Insomma, il cenobitismo in quanto tale non fu certo un’invenzione di S. Benedetto. Peculiare del santo di Norcia fu piuttosto la sua insistenza sul principio della stabilitas.  Già nel prologo della Regola il Patriarca affermava: << Così, non allontanandoci mai dagli insegnamenti di Dio e perseverando fino alla morte nel monastero in una fedele adesione alla sua dottrina, partecipiamo per mezzo della pazienza ai patimenti di Cristo per meritare di essere associati al suo regno>>(7).

E subito dopo, al capo primo, lui, pur così comprensivo ed indulgente, direi pragmatico verso le debolezze umane, esprime un’inusitata intransigenza nei confronti dei ‘monaci girovaghi’, una vera iattura a suo avviso: << C’è infine una quarta categoria di monaci, che sono detti girovaghi, perché per tutta la vita passano da un paese all’altro, restando tre o quattro giorni come ospiti nei vari monasteri, sempre vagabondi e instabili, schiavi delle proprie voglie e dei piaceri della gola, peggiori dei sarabaiti sotto ogni aspetto. Ma riguardo alla vita sciagurata di tutti costoro è preferibile tacere piuttosto che parlare>>(8)

Può trovare spiegazione tanta durezza verso i monaci girovaghi, eredi di una plurisecolare tradizione(9)  solo con motivazioni morali ovvero teologiche?  O forse essa si giustifica anche alla luce del contesto storico in cui la RSB fu redatta?

Note

(1) Antico Testamento, Salmo 90, viene attribuito addirittura a Mosè.

(2) Regola di San Benedetto, cap. 18, 19. Oggi, come si è accennato sopra, il Salmo 90 non viene recitato quotidianamente, ma solo nelle compiete successive ai secondi vespri, cioè nelle domeniche e nei festivi.

(3) A.T., S. 90.

(4) In verità l’Opus Dei codificata da San Benedetto, come tutta la sua Regola, seguiva il solco delle tradizioni monastiche orientali ed occidentali a lui precedenti; nel caso del salterio con particolare riguardo all’Ufficio Romano, ma fu il Santo di Norcia a darle la sistemazione organica tuttora vigente.

(5) Secondo Cathopedia il grande riformatore ed uniformatore benedettino Benedetto di Aniane (750-821 d.C.)  nel suo Codex regularum ne enumera ed analizza ventisette e nella successiva Concordia regularum dimostra come tutta la tradizione monastica avesse trovato sistemazione nell’opera di Benedetto.

(6) Dopo aver ricordato che, fin dal VII sec. a.C., la quasi totalità delle confessioni religiose dell’Oriente, dal’induismo al taoismo, al bon al buddhismo ed al jainismo,  furono religioni essenzialmente monastiche, nate intorno a maestri itineranti e poi convertitesi alla sedentarietà, Francesco Sferra ne il Monachesimo delle religioni orientali scrive: <<Era costume in tutta l’India che i religiosi, monaci ed eremiti, fossero itineranti e che solo nel periodo delle piogge (giugno-settembre) conducessero una vita sedentaria e spesso comunitaria.
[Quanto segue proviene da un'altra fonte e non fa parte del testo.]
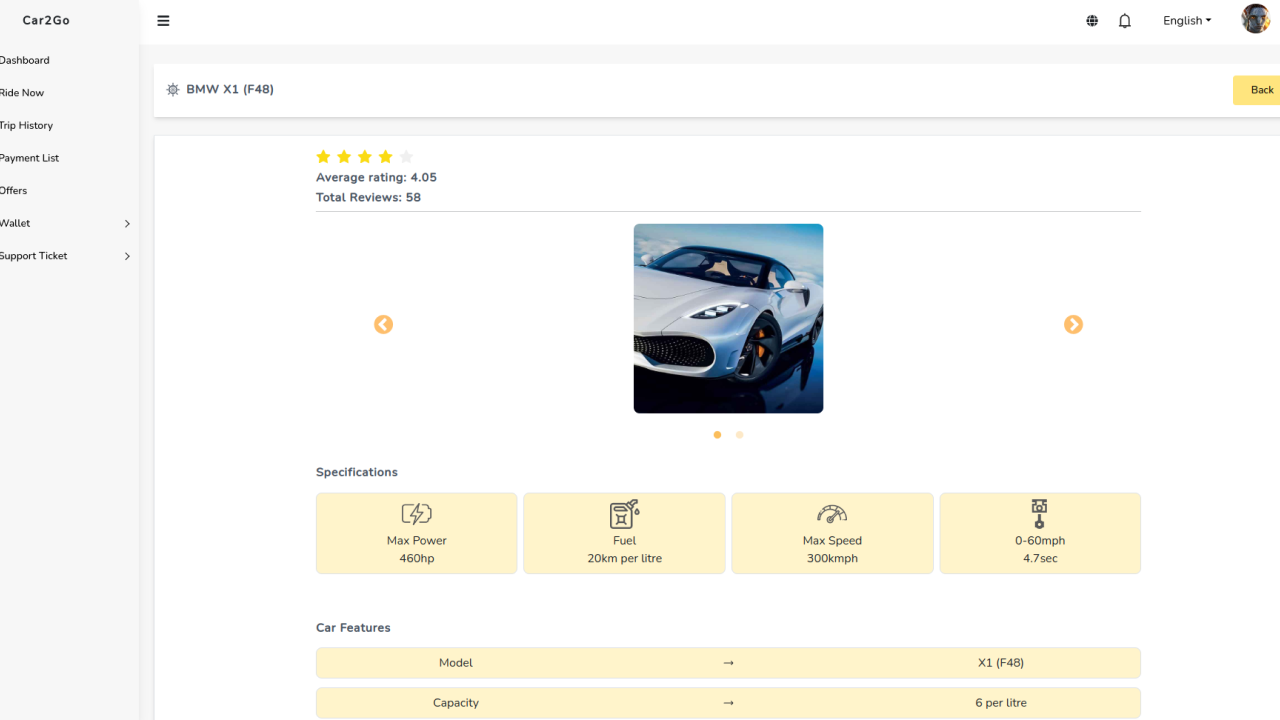This screenshot has width=1280, height=720.
Task: Click the Max Speed gauge icon
Action: pos(832,513)
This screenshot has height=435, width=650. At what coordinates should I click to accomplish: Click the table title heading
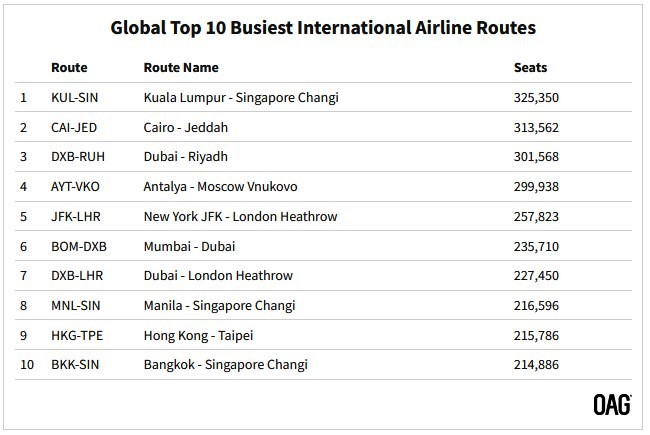pyautogui.click(x=323, y=28)
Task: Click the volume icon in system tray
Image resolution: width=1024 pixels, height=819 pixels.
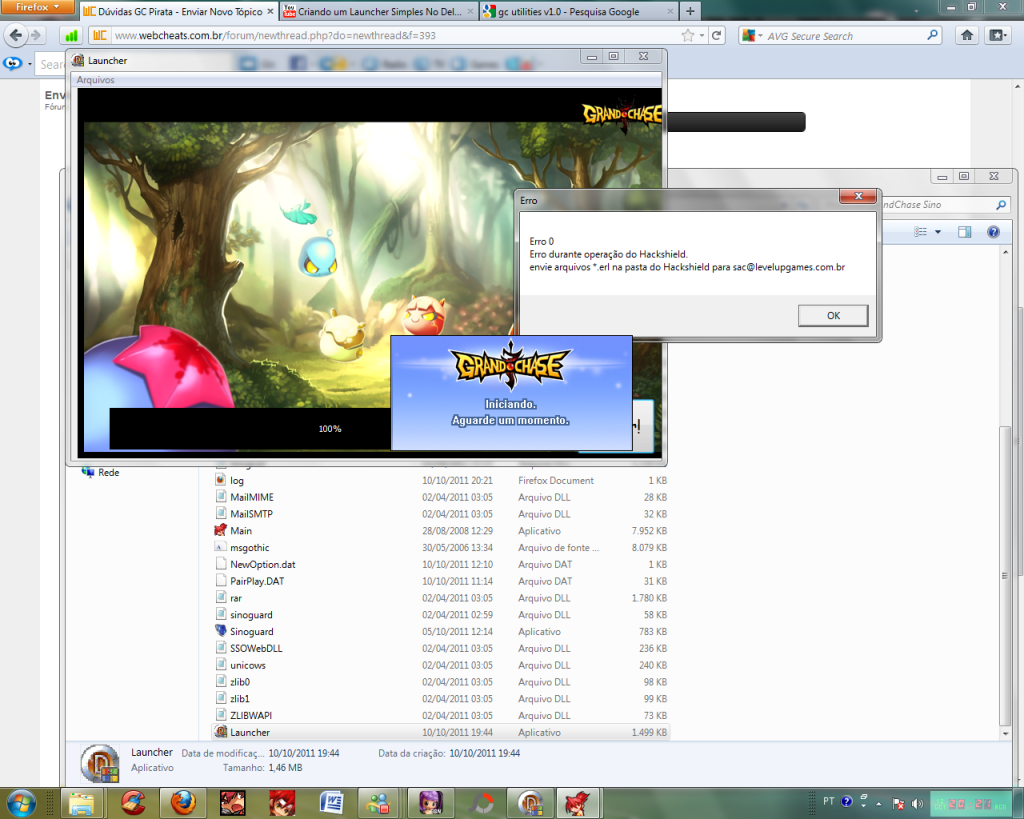Action: click(x=917, y=802)
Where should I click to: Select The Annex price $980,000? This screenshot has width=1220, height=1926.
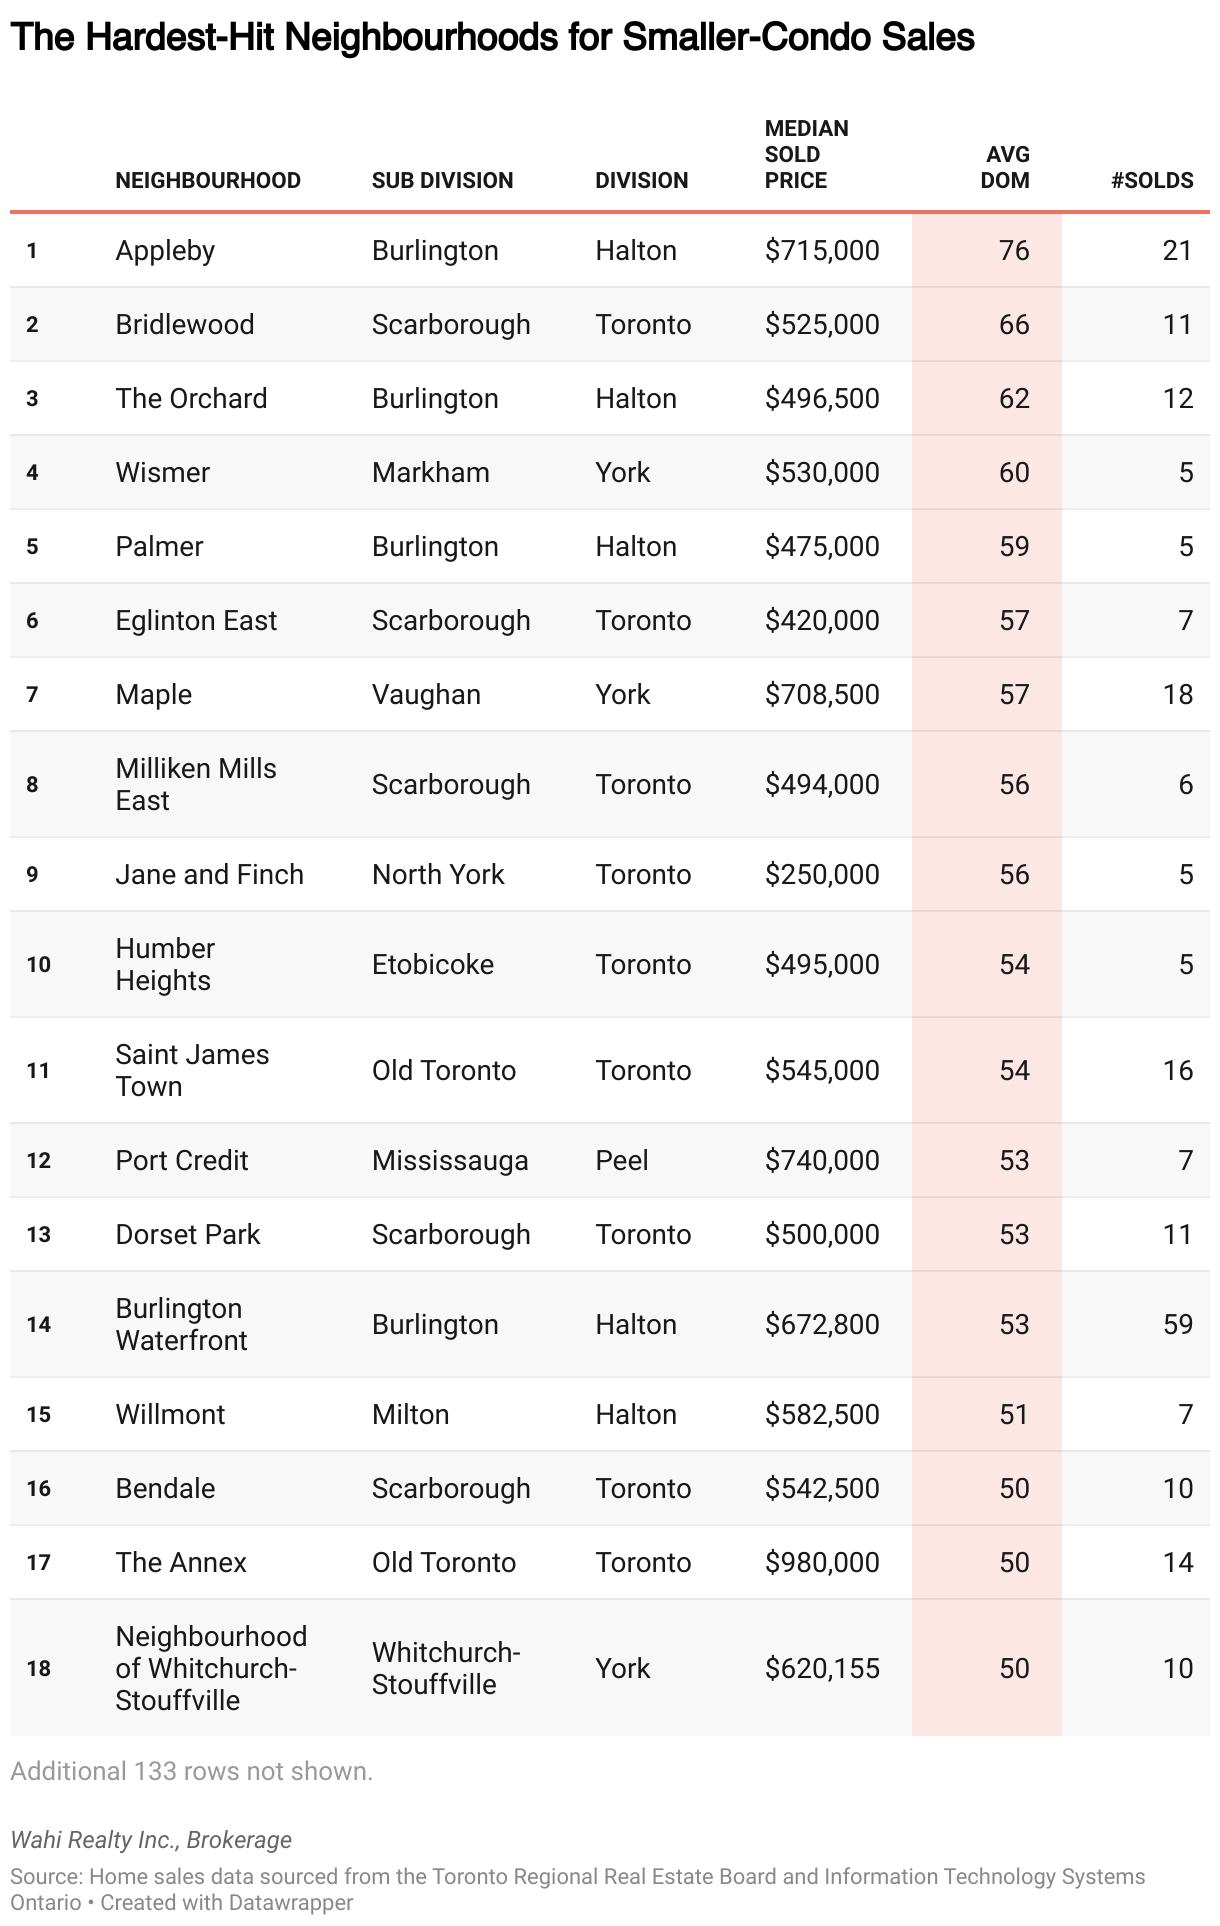click(x=822, y=1563)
I monaci jaina, ad esempio, originariamente potevano soggiornare in un medesimo luogo da uno a cinque giorni e, solo in casi eccezionali, potevano restarvi un mese o due. Con l’andar del tempo, quasi in tutte le scuole si ebbe il passaggio graduale dalla vita errabonda a quella sedentaria e comunitaria secondo un processo simile a quello che avvenne nel monachesimo egiziano ad opera di Pacomio>>.

(7) RSB, Prologo; sottolineatura mia.

(8) Ivi I, 10-12.

(9) In fin dei conti anche il Cristo ed i suoi apostoli furono itineranti.